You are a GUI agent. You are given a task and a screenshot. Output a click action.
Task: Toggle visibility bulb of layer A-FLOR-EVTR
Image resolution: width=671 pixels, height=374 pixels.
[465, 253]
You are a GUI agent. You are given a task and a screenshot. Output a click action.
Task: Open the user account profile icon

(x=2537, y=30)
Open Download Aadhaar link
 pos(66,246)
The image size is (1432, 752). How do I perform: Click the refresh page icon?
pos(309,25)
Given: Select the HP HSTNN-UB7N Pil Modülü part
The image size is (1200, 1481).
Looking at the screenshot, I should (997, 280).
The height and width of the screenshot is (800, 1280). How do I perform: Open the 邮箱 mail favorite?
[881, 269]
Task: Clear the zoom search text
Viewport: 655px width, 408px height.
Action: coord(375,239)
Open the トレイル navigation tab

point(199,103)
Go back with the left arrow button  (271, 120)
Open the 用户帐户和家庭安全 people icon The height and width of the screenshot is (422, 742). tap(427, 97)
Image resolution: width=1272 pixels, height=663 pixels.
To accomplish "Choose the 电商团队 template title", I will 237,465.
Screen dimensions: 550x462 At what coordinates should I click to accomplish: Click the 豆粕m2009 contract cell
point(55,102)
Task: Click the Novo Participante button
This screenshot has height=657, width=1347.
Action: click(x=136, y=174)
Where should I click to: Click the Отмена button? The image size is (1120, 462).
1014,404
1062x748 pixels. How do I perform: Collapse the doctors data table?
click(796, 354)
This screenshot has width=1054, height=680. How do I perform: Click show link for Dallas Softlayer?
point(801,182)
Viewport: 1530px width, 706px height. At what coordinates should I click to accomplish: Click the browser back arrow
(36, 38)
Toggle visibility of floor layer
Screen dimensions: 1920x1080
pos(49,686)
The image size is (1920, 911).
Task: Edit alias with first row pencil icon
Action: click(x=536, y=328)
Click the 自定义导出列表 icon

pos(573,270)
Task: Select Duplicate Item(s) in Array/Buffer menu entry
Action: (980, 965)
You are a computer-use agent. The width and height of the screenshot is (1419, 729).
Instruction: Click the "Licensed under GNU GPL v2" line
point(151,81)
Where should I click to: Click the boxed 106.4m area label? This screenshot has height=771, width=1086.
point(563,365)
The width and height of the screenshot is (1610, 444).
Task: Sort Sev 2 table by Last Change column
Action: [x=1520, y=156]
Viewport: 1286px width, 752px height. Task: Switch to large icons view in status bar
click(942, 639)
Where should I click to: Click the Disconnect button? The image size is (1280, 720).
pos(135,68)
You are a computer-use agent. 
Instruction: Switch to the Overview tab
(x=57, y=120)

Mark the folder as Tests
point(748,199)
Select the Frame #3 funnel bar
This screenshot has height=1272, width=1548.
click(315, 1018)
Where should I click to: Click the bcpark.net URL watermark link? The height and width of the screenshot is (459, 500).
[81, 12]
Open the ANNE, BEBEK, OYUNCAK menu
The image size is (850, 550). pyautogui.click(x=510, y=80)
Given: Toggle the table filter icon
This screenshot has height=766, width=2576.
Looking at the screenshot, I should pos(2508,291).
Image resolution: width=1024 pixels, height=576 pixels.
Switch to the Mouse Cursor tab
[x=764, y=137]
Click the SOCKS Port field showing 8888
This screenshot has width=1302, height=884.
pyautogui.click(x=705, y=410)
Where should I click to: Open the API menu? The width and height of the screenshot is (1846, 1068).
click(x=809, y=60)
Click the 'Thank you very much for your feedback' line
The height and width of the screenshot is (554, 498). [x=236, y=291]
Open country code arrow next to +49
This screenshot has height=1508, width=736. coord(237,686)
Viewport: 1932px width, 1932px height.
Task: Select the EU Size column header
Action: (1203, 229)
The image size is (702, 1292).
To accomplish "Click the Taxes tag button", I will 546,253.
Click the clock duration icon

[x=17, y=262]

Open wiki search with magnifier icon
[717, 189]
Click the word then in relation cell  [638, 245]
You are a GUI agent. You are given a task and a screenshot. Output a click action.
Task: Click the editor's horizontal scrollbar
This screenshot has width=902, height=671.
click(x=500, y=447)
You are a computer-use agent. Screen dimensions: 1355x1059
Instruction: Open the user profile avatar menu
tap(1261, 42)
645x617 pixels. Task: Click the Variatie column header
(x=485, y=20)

■ ■ ■ ■ ■ ■ ■

What you will do: Retype each record above so that every word stays exactly the same.

Answer area:
You are a GUI agent. You are given a task and a screenshot. Output a click action.
Task: Toggle visibility bulb of layer A-FLOR-EVTR
Image resolution: width=671 pixels, height=374 pixels.
[465, 253]
You are a GUI agent. You are given a task and a screenshot. Output a click action.
Task: Open the user account profile icon

(x=2537, y=30)
Open Download Aadhaar link
 pos(66,246)
The image size is (1432, 752). How do I perform: Click the refresh page icon?
pos(309,25)
Given: Select the HP HSTNN-UB7N Pil Modülü part
The image size is (1200, 1481).
Looking at the screenshot, I should (997, 280).
The height and width of the screenshot is (800, 1280). How do I perform: Open the 邮箱 mail favorite?
[881, 269]
Task: Clear the zoom search text
Viewport: 655px width, 408px height.
Action: coord(375,239)
Open the トレイル navigation tab

point(199,103)
Go back with the left arrow button  (271, 120)
Open the 用户帐户和家庭安全 people icon The height and width of the screenshot is (422, 742). tap(427, 97)
Image resolution: width=1272 pixels, height=663 pixels.
To accomplish "Choose the 电商团队 template title", I will 237,465.
Screen dimensions: 550x462 At what coordinates should I click to accomplish: Click the 豆粕m2009 contract cell
point(55,102)
Task: Click the Novo Participante button
This screenshot has height=657, width=1347.
Action: click(x=136, y=174)
Where should I click to: Click the Отмена button? The image size is (1120, 462).
1014,404
1062x748 pixels. How do I perform: Collapse the doctors data table?
click(796, 354)
This screenshot has width=1054, height=680. How do I perform: Click show link for Dallas Softlayer?
point(801,182)
Viewport: 1530px width, 706px height. At what coordinates should I click to accomplish: Click the browser back arrow
(36, 38)
Toggle visibility of floor layer
Screen dimensions: 1920x1080
pos(49,686)
The image size is (1920, 911).
Task: Edit alias with first row pencil icon
Action: click(x=536, y=328)
Click the 自定义导出列表 icon

pos(573,270)
Task: Select Duplicate Item(s) in Array/Buffer menu entry
Action: (980, 965)
You are a computer-use agent. The width and height of the screenshot is (1419, 729).
Instruction: Click the "Licensed under GNU GPL v2" line
point(151,81)
Where should I click to: Click the boxed 106.4m area label? This screenshot has height=771, width=1086.
point(563,365)
The width and height of the screenshot is (1610, 444).
Task: Sort Sev 2 table by Last Change column
Action: [x=1520, y=156]
Viewport: 1286px width, 752px height. Task: Switch to large icons view in status bar
click(942, 639)
Where should I click to: Click the Disconnect button? The image size is (1280, 720).
pos(135,68)
You are a computer-use agent. 
Instruction: Switch to the Overview tab
(x=57, y=120)

Mark the folder as Tests
point(748,199)
Select the Frame #3 funnel bar
This screenshot has height=1272, width=1548.
click(315, 1018)
Where should I click to: Click the bcpark.net URL watermark link? The height and width of the screenshot is (459, 500).
[81, 12]
Open the ANNE, BEBEK, OYUNCAK menu
The image size is (850, 550). pyautogui.click(x=510, y=80)
Given: Toggle the table filter icon
This screenshot has height=766, width=2576.
Looking at the screenshot, I should pos(2508,291).
Image resolution: width=1024 pixels, height=576 pixels.
Switch to the Mouse Cursor tab
[x=764, y=137]
Click the SOCKS Port field showing 8888
This screenshot has width=1302, height=884.
pyautogui.click(x=705, y=410)
Where should I click to: Open the API menu? The width and height of the screenshot is (1846, 1068).
click(x=809, y=60)
Click the 'Thank you very much for your feedback' line
The height and width of the screenshot is (554, 498). [x=236, y=291]
Open country code arrow next to +49
This screenshot has height=1508, width=736. coord(237,686)
Viewport: 1932px width, 1932px height.
Task: Select the EU Size column header
Action: (1203, 229)
The image size is (702, 1292).
To accomplish "Click the Taxes tag button", I will 546,253.
Click the clock duration icon

[x=17, y=262]

Open wiki search with magnifier icon
[717, 189]
Click the word then in relation cell  [638, 245]
You are a GUI agent. You are given a task and a screenshot. Output a click action.
Task: Click the editor's horizontal scrollbar
This screenshot has width=902, height=671.
click(x=500, y=447)
You are a computer-use agent. Screen dimensions: 1355x1059
Instruction: Open the user profile avatar menu
tap(1261, 42)
645x617 pixels. Task: Click the Variatie column header
(x=485, y=20)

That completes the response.